Direct gene transfer has been used to develop molecular genetic interventions for acquired diseases in several animal models. Through the use of intravascular catheters or anatomically localized injection of DNA liposome complexes, specific tissues can be transduced with recombinant genes. Several promising applications of this method for the study of vascular biology have been demonstrated by direct gene transfer into arteries in vivo. Delivery, via catheter, of genes that modulate the thrombogenic or proliferative properties of vascular cells may someday provide therapy for stenotic lesions of atherosclerosis or following angioplasty. Cancer is another acquired disorder in which direct gene transfer may improve the efficacy of treatment.
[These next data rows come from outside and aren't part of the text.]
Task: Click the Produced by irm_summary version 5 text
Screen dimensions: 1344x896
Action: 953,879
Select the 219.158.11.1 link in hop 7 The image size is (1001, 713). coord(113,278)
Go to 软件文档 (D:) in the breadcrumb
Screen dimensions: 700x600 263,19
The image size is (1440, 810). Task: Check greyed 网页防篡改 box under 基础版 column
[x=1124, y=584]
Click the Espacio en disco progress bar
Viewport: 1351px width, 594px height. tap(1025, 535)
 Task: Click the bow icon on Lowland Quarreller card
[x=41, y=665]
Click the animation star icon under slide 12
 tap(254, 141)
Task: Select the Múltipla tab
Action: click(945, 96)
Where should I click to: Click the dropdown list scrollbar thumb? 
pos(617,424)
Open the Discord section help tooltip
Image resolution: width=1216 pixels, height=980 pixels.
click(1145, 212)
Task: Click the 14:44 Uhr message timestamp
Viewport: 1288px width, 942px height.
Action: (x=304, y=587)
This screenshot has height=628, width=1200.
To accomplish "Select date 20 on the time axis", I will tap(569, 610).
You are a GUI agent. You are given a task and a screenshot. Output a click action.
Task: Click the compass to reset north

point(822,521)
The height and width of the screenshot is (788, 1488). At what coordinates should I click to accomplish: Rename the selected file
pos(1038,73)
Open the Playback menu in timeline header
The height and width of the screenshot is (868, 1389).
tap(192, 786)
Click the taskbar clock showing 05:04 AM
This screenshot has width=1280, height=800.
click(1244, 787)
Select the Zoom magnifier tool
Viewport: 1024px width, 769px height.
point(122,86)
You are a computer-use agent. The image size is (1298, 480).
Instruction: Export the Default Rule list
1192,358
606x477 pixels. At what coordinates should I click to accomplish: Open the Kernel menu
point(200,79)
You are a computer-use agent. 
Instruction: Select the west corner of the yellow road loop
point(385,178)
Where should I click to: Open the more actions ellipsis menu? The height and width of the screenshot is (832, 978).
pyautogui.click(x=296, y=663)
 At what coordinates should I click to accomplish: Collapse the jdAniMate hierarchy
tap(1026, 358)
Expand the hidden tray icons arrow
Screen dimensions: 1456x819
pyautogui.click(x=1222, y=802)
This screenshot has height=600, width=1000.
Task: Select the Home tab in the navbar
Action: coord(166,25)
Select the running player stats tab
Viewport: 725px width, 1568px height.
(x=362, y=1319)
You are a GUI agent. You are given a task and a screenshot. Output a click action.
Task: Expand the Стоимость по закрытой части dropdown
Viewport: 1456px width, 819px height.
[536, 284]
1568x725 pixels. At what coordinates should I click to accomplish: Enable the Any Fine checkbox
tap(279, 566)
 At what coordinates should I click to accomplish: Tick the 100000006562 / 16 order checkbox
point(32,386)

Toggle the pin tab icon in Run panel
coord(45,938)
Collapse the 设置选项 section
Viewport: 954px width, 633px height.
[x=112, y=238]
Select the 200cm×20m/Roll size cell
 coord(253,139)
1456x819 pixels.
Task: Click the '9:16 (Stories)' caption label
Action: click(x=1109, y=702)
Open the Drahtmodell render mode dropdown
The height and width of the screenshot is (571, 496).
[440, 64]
Introduction of class I MHC or cytokine genes with antitumor or immunostimulatory effects have demonstrated promise in animal models. Direct transfer of an allogeneic class I MHC gene into tumors in vivo induces a CD8+ CTL response against weak antigens on poorly immunogenic tumors. The efficacy of this antitumor response can be augmented to induce regression of actively growing established tumors. Additional strategies, such as intratumoral delivery of combinations of multiple cytokine and MHC genes, may serve to improve the antitumor response. A clinical gene therapy protocol is underway to analyze the safety and efficacy of DNA liposome-mediated gene transfer in humans. Development of improved gene delivery systems and introduction of recombinant genes into visceral tumors by intravascular catheter will extend the application of direct gene transfer to immunotherapy of malignancies. These clinical trials of direct gene transfer will help to develop new treatment strategies for human diseases.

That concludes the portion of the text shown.